__Goal of the exercise__
Copy all lines holding the word "agent" from the entries.

Data to use START

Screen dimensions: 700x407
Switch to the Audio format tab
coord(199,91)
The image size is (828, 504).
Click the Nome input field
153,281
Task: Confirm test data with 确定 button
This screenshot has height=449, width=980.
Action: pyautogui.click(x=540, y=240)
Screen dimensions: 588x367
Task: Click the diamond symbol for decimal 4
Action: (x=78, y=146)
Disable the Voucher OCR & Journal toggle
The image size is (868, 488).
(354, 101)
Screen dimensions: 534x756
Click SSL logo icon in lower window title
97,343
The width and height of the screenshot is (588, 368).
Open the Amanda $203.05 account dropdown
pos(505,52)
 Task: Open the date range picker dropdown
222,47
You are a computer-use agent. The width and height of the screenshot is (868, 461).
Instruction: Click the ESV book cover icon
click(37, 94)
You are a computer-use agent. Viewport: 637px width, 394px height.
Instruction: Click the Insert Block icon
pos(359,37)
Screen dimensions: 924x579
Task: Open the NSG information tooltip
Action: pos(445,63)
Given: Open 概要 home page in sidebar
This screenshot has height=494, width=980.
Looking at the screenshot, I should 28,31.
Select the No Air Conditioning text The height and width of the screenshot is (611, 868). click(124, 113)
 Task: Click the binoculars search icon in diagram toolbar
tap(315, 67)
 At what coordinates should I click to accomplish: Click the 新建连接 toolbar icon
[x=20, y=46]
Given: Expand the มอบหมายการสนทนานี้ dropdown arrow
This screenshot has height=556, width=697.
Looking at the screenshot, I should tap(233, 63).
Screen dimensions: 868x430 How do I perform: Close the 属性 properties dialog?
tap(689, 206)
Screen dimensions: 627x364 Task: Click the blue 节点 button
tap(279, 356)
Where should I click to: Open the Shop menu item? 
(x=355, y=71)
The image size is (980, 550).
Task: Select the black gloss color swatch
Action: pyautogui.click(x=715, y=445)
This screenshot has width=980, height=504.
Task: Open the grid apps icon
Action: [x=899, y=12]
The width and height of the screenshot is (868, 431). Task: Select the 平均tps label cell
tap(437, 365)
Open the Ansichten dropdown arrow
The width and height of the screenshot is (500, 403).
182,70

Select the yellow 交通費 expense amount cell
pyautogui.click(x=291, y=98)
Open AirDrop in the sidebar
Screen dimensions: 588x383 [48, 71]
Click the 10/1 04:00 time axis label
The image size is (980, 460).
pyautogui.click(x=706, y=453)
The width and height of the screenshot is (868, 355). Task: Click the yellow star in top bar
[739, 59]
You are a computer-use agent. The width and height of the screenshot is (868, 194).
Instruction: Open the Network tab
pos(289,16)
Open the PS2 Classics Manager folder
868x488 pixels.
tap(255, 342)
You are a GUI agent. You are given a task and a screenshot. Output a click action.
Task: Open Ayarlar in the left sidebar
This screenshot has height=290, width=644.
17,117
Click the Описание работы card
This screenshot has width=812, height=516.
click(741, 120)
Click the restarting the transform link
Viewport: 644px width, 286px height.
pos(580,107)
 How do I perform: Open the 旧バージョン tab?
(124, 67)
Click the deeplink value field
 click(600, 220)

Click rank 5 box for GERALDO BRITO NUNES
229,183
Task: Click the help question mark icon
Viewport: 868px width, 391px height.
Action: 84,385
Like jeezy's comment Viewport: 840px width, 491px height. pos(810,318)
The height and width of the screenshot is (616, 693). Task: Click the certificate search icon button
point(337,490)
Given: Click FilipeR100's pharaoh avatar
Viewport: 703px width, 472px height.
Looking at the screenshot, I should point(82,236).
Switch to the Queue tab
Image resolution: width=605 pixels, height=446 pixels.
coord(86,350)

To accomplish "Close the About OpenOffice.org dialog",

Data to use END

__Written answer__
You are a computer-use agent. The width and height of the screenshot is (868, 461).
You are a computer-use agent. Viewport: 637px width, 394px height.
You are a computer-use agent. The width and height of the screenshot is (868, 194).
You are a GUI agent. You are given a task and a screenshot. Output a click action.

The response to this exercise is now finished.